TTS-Transducer: End-to-End Speech Synthesis with Neural Transducer (2501.06320v1)

Published 10 Jan 2025 in eess.AS, cs.AI, cs.CL, and cs.SD

Abstract: This work introduces TTS-Transducer - a novel architecture for text-to-speech, leveraging the strengths of audio codec models and neural transducers. Transducers, renowned for their superior quality and robustness in speech recognition, are employed to learn monotonic alignments and allow for avoiding using explicit duration predictors. Neural audio codecs efficiently compress audio into discrete codes, revealing the possibility of applying text modeling approaches to speech generation. However, the complexity of predicting multiple tokens per frame from several codebooks, as necessitated by audio codec models with residual quantizers, poses a significant challenge. The proposed system first uses a transducer architecture to learn monotonic alignments between tokenized text and speech codec tokens for the first codebook. Next, a non-autoregressive Transformer predicts the remaining codes using the alignment extracted from transducer loss. The proposed system is trained end-to-end. We show that TTS-Transducer is a competitive and robust alternative to contemporary TTS systems.

Summary

The paper showcases a novel end-to-end TTS system using neural transducers that enforce monotonic alignment to accurately map text to speech tokens.
It combines an autoregressive Transformer for initial token prediction with a non-autoregressive residual codebook head to enhance synthesis quality and reduce error rates.
Experimental results on LibriTTS-R indicate that increasing model complexity improves intelligibility, rivaling state-of-the-art models like Bark and VALL-E-X.

TTS-Transducer: End-to-End Speech Synthesis with Neural Transducer

Introduction

The TTS-Transducer presents a novel approach to text-to-speech (TTS) synthesis by integrating neural transducers with audio codec models. This model addresses the inherent challenge of aligning textual inputs with the variable length and continuous nature of speech outputs. Utilizing neural transducers, the TTS-Transducer enforces monotonic alignment constraints, which are critical for maintaining order and coherence in generated speech. Moreover, by leveraging neural audio codecs, the model facilitates the conversion of speech into discrete audio tokens, enabling the application of text modeling techniques.

Model Architecture

The architecture comprises two primary components: a neural transducer for predicting initial audio codes and a non-autoregressive Transformer for subsequent code prediction. The transducer, responsible for learning monotonic alignments between text and speech codec tokens, capitalizes on its ability to handle discrete prediction tasks despite the continuous nature of raw audio data.

Figure 1: TTS-Transducer model architecture.

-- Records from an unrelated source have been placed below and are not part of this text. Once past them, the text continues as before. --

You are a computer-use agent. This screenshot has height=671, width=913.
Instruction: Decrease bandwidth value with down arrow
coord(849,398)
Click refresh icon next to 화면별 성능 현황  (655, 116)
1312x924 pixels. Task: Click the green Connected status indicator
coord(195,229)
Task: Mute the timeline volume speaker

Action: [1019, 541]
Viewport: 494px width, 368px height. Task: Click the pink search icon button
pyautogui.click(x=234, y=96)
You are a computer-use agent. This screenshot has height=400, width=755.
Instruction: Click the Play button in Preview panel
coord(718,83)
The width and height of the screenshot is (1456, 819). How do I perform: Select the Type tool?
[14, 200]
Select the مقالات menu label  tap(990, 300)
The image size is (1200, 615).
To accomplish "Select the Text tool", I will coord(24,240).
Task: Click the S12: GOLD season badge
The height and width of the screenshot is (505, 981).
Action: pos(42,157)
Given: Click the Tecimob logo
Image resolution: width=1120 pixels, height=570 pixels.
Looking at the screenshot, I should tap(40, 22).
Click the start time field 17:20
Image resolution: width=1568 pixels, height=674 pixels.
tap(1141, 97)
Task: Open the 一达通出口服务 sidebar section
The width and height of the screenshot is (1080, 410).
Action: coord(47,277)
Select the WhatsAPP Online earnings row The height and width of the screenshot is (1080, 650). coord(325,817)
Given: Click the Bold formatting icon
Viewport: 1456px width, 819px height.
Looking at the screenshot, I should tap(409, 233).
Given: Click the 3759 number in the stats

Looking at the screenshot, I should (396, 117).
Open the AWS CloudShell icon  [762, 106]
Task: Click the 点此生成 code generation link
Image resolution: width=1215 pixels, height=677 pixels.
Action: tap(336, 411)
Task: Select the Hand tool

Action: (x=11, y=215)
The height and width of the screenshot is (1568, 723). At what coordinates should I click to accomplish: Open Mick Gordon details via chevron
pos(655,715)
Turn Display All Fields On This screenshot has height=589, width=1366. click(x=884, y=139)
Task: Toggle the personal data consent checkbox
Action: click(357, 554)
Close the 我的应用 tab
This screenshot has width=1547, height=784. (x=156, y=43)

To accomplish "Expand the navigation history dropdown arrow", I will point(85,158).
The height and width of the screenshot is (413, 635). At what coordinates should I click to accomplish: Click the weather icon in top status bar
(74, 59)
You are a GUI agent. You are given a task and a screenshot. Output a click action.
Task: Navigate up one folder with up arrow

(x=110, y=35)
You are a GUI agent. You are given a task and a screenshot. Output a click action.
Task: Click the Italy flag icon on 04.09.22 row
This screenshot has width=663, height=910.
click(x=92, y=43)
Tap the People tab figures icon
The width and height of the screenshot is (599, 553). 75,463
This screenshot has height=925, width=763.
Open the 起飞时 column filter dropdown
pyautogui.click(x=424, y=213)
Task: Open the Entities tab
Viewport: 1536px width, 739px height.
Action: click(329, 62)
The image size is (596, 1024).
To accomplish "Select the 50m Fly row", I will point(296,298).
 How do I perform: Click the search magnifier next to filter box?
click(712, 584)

In detail, the encoder processes tokenized text to generate vectors, while the prediction network, an autoregressive Transformer-Decoder, uses these vectors to predict token sequences. The joint network combines these outputs to optimize the alignment probability distribution. The second component, the residual codebook head, predicts remaining audio codes using a non-autoregressive Transformer conditioned on speaker embeddings via Global Style Tokens (GST).

Methodology

The TTS-Transducer handles the extensive memory requirements of traditional transducer applications by using a residual codebook head to iteratively predict residual codes. This component improves efficiency by leveraging the alignment learned via the transducer loss. The training utilizes a weighted loss function combining RNNT and cross-entropy losses to optimize both components jointly.

Experiments and Results

Experiments conducted on the LibriTTS-R dataset demonstrated the TTS-Transducer's capability to produce high-quality and robust speech synthesis. The model showed competitive performance across various evaluation metrics including Character Error Rate (CER) and Word Error Rate (WER). Notably, IPA-based models exhibited superior intelligibility compared to their BPE-based counterparts.

Ablation studies reflected that increasing model layers enhances the intelligibility of speech output, confirming the importance of model complexity in producing more accurate alignments and predictions.

Comparison with State-of-the-Art

When compared to contemporary models like Bark and VALL-E-X, the TTS-Transducer exhibited comparable naturalness and superior intelligibility, particularly over challenging text corpora. This demonstrates its robustness and efficiency despite its relatively smaller pretraining requirements.

Implications and Future Directions

The TTS-Transducer signifies a substantial step forward in TTS technology, providing a path for further research into hybrid models that combine neural transducers with powerful sequence modeling frameworks. Future enhancements could explore streaming capabilities and the integration of more complex speaker embeddings to enrich expressive capabilities.

Conclusion

The TTS-Transducer establishes a new paradigm in TTS synthesis by harnessing neural transducer architecture and neural audio codecs. It achieves state-of-the-art performance without necessitating large-scale pretraining, offering a robust, scalable solution for high-quality speech synthesis. The model's flexibility across various codecs and tokenizations underlines its potential for broad applicability in real-world TTS applications.